# TASK DIRECTIONS
Look through the entries below, please, and copy every line with the word "will".

# SUPPLIED RECORDS
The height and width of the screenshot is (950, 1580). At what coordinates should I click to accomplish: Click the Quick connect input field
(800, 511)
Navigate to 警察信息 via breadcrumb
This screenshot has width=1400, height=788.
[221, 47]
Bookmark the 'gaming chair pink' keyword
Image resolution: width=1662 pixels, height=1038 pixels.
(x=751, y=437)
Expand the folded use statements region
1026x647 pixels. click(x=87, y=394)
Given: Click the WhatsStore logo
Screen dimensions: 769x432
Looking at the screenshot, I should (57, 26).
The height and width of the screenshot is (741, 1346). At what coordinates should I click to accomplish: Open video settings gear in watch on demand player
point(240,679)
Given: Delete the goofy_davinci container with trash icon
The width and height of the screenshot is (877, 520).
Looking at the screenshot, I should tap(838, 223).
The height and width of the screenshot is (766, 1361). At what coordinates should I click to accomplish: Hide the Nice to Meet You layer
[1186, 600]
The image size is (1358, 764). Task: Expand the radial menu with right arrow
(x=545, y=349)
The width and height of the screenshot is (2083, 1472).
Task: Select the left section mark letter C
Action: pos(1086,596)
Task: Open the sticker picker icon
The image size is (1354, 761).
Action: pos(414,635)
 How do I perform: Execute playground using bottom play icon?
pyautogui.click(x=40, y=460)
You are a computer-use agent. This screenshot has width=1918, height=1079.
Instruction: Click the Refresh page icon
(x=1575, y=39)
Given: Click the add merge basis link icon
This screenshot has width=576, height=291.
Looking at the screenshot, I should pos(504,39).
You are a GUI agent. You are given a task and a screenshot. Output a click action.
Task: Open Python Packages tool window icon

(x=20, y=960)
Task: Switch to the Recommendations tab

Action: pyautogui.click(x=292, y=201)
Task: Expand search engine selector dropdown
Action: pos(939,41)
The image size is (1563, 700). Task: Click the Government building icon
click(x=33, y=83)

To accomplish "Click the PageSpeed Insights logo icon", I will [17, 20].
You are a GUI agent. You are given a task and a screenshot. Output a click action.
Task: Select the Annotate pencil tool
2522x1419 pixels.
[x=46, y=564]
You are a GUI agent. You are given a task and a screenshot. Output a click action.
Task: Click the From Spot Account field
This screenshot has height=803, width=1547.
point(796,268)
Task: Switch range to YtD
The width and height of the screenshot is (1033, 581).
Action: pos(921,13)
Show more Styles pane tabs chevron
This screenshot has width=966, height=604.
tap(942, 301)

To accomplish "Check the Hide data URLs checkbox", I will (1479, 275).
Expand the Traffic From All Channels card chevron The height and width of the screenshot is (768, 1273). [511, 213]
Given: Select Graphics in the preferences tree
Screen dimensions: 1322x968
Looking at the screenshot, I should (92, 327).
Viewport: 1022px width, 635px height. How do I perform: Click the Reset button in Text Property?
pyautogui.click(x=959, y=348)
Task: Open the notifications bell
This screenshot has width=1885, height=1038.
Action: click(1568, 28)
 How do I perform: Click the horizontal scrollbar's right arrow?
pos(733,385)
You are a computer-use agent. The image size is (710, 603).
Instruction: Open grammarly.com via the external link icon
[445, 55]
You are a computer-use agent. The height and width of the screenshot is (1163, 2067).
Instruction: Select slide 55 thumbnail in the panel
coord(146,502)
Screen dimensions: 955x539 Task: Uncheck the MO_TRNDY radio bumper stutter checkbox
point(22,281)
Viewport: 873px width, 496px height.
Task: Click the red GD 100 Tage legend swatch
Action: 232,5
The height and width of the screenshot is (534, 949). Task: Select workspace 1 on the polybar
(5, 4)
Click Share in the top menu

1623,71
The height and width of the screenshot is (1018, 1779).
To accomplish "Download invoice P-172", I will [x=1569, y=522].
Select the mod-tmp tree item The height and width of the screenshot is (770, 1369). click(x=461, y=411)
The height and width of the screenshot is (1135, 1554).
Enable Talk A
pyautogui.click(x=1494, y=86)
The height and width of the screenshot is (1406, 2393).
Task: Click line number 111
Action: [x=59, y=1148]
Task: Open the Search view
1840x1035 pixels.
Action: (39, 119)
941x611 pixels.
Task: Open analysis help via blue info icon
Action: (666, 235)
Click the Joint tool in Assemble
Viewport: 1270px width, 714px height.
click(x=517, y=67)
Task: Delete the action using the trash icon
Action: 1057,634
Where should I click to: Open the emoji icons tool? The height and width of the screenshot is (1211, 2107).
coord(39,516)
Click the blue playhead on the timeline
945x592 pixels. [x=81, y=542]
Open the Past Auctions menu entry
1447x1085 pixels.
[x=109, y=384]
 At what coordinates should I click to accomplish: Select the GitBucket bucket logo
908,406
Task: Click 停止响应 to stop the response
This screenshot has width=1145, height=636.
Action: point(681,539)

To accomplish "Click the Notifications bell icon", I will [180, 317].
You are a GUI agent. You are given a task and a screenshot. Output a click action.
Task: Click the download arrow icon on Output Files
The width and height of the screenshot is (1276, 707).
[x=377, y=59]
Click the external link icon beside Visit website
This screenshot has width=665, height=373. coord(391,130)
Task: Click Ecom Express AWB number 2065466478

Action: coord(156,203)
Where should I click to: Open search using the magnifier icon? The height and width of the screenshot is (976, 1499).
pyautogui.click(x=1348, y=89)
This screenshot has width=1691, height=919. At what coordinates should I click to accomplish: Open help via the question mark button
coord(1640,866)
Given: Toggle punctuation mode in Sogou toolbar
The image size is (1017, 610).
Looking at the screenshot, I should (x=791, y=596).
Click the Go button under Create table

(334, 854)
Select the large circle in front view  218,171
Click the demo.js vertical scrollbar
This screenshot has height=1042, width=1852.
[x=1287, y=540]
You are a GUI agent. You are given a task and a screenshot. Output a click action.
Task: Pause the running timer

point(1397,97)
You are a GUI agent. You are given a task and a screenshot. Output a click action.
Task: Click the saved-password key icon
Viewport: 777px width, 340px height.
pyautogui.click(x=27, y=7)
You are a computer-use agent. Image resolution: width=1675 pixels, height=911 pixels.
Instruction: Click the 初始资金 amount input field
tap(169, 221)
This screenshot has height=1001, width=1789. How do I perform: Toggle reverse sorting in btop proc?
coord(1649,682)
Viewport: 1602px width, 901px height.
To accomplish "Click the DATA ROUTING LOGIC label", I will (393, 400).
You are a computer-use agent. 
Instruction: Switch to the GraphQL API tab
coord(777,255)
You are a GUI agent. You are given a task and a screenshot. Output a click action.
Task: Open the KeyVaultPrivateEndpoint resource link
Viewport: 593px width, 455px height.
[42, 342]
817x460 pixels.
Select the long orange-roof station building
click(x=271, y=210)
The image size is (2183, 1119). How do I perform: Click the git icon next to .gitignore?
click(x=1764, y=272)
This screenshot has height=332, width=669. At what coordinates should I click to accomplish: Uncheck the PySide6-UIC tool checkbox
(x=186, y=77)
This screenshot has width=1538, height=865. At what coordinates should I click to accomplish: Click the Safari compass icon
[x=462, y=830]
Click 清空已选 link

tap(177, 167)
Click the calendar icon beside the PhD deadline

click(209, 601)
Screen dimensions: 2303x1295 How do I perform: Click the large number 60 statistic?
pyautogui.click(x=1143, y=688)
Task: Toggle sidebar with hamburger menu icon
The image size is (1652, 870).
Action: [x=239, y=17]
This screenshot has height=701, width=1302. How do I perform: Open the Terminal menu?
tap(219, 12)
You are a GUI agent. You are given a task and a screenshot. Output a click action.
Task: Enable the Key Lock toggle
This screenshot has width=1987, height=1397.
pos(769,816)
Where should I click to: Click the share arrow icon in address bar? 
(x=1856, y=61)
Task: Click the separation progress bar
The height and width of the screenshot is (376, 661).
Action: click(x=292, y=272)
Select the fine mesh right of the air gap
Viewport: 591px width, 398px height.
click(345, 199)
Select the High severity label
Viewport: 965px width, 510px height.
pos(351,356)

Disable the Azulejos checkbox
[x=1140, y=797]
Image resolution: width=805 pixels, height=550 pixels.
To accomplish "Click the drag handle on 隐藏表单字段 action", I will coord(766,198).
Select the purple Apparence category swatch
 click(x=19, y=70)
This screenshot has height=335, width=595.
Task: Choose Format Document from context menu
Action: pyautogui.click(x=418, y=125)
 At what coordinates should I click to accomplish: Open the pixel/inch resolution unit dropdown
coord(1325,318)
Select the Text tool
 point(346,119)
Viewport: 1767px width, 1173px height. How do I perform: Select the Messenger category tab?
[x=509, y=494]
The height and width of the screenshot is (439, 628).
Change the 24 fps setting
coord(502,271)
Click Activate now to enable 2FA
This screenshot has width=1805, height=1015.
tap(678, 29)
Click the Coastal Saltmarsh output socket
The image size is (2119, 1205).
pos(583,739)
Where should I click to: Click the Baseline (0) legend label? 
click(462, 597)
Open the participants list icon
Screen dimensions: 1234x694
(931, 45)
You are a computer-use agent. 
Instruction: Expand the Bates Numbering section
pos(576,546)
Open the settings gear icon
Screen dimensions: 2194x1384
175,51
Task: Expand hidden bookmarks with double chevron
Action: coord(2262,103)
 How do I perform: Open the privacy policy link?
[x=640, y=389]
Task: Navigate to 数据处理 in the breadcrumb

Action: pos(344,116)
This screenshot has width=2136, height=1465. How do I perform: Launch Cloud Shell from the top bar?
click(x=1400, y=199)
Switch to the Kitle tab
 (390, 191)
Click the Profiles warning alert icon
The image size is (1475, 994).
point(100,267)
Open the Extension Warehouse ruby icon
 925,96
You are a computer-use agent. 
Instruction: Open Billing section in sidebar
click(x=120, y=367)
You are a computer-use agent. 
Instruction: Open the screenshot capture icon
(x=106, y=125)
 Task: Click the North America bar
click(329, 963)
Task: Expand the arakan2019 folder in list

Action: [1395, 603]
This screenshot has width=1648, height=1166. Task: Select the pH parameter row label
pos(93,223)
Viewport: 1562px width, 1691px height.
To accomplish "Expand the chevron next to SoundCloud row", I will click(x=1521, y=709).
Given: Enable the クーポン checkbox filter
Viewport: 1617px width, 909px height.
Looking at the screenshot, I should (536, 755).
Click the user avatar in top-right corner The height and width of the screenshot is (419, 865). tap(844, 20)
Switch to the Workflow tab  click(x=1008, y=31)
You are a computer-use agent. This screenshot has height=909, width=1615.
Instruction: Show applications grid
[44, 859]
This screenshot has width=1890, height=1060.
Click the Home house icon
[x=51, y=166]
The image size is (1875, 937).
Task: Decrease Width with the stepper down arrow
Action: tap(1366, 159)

# EXPECTED ANSWER
To accomplish "Click the PageSpeed Insights logo icon", I will [17, 20].
To accomplish "Check the Hide data URLs checkbox", I will (1479, 275).
To accomplish "Download invoice P-172", I will [x=1569, y=522].
To accomplish "Click the Notifications bell icon", I will [180, 317].
To accomplish "Click the DATA ROUTING LOGIC label", I will (393, 400).
To accomplish "Click the drag handle on 隐藏表单字段 action", I will coord(766,198).
To accomplish "Expand the chevron next to SoundCloud row", I will click(x=1521, y=709).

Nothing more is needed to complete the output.